GMO’s, WTO and the EU edit
Over the past week, I have been amazed, and occasionally horrified, by the media and civil society response to the EC - Biotech Products dispute currently pending before a WTO dispute settlement panel in Geneva. In this dispute about trade in GMOs between the US, Canada and Argentina (complainants) and the EC (respondent), the WTO Panel sent its preliminary conclusions to the parties on 6 February 2006. The conclusions reached by the Panel in the EC - Biotech Products dispute will not alter the system or framework within which the EU takes decisions on GMOs'. Articles, reports and statements suggesting the contrary are mistaken and were definitely much ado about little.
-->First of all, it is important to state clearly what the EC - Biotech Products dispute is about, and what it is not about. This dispute concerns three categories of measures: (a) an alleged general EC moratorium since 1998 on the approval of biotech products (the 'general EC moratorium'); (b) various product-specific EC measures affecting the approval of specific biotech products (the 'product-specific EC measures'); and (c) various EU Member State safeguard measures prohibiting specific biotech products (the 'EU Member State safeguard measures'). The complainants claimed that these measures are inconsistent with various obligations of the European Communities under WTO law. This dispute is not about whether biotech products are in general safe or not; not about whether biotech products are 'like' their conventional counterparts and thus should be subject to the same regulations; not about whether the EC has a right to require approval of biotech products; and not about whether the EC approval procedures, which provide for a product-by-product assessment requiring scientific consideration of various potential risks, are WTO consistent.

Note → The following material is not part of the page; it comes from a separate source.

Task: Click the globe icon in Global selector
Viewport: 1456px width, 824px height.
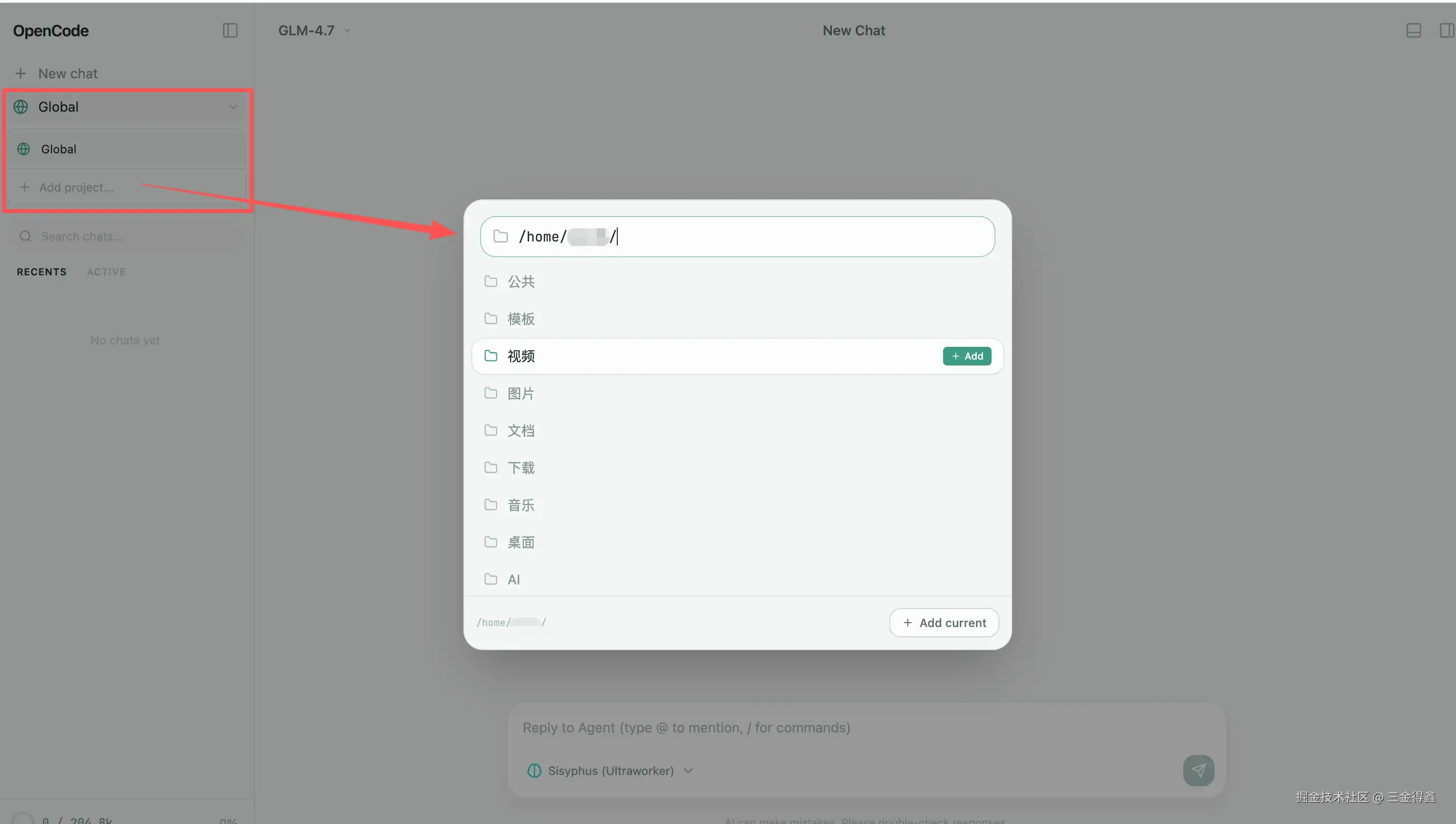Action: coord(21,107)
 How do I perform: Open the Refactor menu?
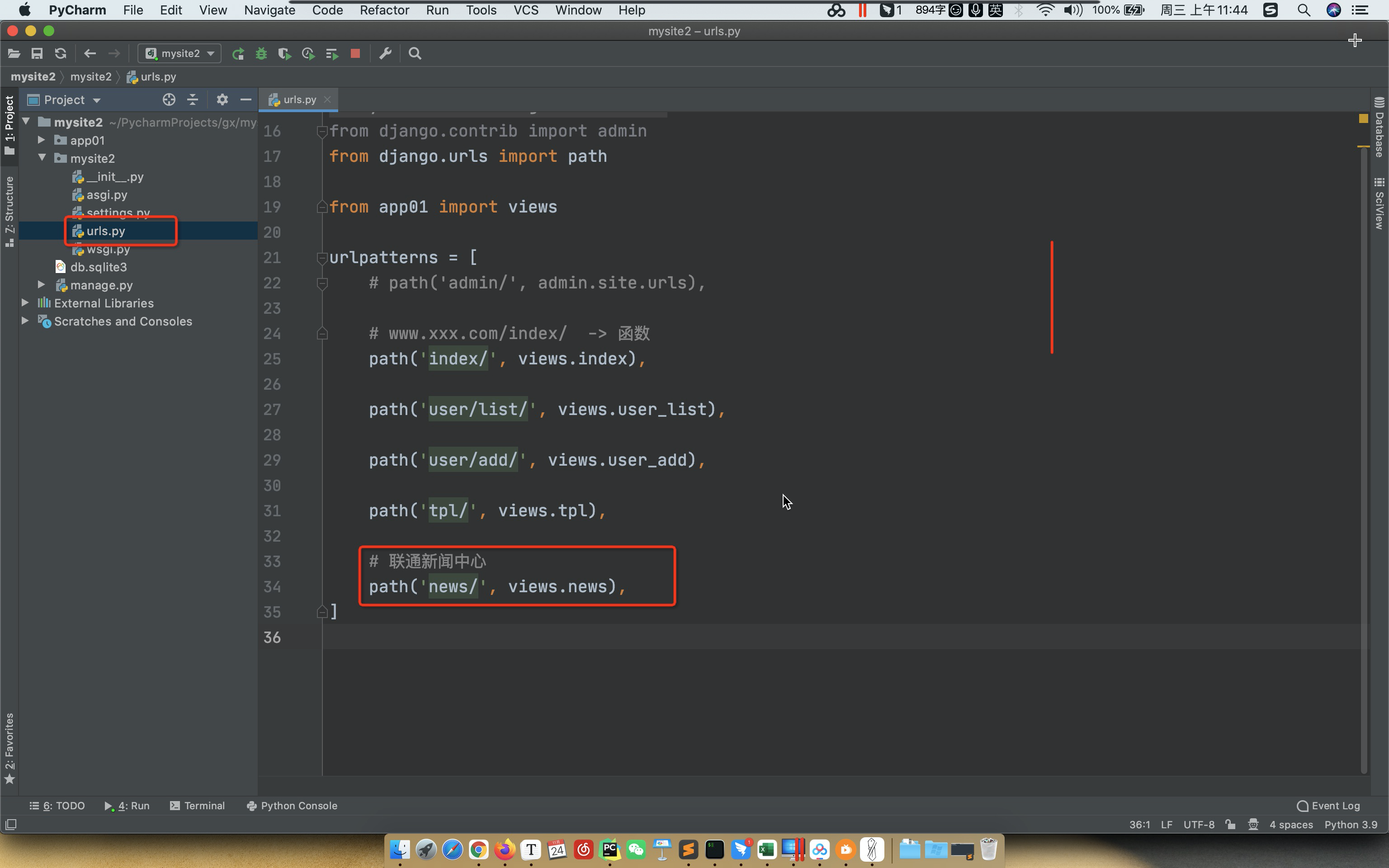(x=384, y=10)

Secondly, it is important to analyze in a careful and dispassionate manner the conclusions reached by the Panel on the various claims of WTO-inconsistency. With regard to the claims relating to the EC general moratorium, the Panel established that the EC had indeed applied a general de facto moratorium on the approval of biotech products, but only for the period from June 1999 to August 2003. While this moratorium was not itself a sanitary and phytosanitary (SPS) measure within the meaning of the WTO SPS Agreement, it did affect the operation of the EC approval procedures, which are SPS measures.
The Panel concluded that the general de facto moratorium resulted in a failure to complete individual approval procedures without undue delay, and that the EC thus acted inconsistently with paragraph 1(a), first clause, of Annex C to the SPS Agreement, and, consequently, with Article 8 of the SPS Agreement. However, as the Panel found that the moratorium currently no longer exist (since 2004, nine biotech products were approved), this finding of inconsistency of 'historical' relevance only. The complainants argued that the moratorium also constituted a violation of a number of other obligations under of the SPS Agreement but the Panel rejected all these claims.
With regard to the claims relating to the 'product-specific EC measures', the Panel noted that it had examined applications for final approval concerning 27 specified biotech products. It found that in respect of 24 of the 27 products (including specific types of maize, sugar beet, oil seed rape and cotton), there had been 'undue delay' in the completion of the approval procedure.
This means that to the extent the applications for final approval are still pending, the EC should complete these procedures without undue delay. This does not mean that the EC should approve these biotech products for use within the EC. As with regard to the general EC moratorium, the complainants also argued with regard to the product-specific EC measures, that the EC acted in violation of key SPS obligations, such as Article 2.2, Article 5.1 and Article 5.5 of the SPS Agreement. Again, the Panel rejected these claims.
With regard to the claims relating to the 'EU Member State safeguard measures', the Panel noted that these nine safeguard measures were in the form of prohibitions biotech products imposed by individual Member States (Austria, Belgium, France, Germany, Italy or Luxembourg) in spite of the fact that the EC had approved these biotech products. Agreeing with the complainants, the Panel found that none of the EU Member State safeguard measures at issue was based on a risk assessment as required by Article 5.1 of the SPS Agreement Moreover, the Panel agreed with the complainants that the safeguard measures could not be justified as 'provisional measures'under Article 5.7 of the SPS Agreement (the 'precautionary principle' provision) because the relevant scientific evidence in this case was sufficient for a risk assessment.
In light of its conclusions that SPS-inconsistencies existed, the Panel recommended that the EC bring the EU Member State safeguard measures into conformity with its obligations under the SPS Agreement. The European Commission, at least, should not find this hard to accept. It is generally known that the Commission has tried and failed in the past to get EU Member States to remove their safeguard measures on biotech products that are EC-wide approved. The European Commission will now find support for its efforts to remove these measures in the conclusions of the Panel.
The EC - Biotech Products dispute is undoubtedly only the first in a series of disputes on trade in GMOs. In future disputes, the WTO-consistency of the EC's current legislation and policy on GMOs is likely to be contested. Such disputes would bring into focus the right of WTO Members to enact their own regulation of GMOs and the extent to which WTO law limits that right. Challenges to the EU rules on GMO traceability and labelling of GMO products are looming in the dark.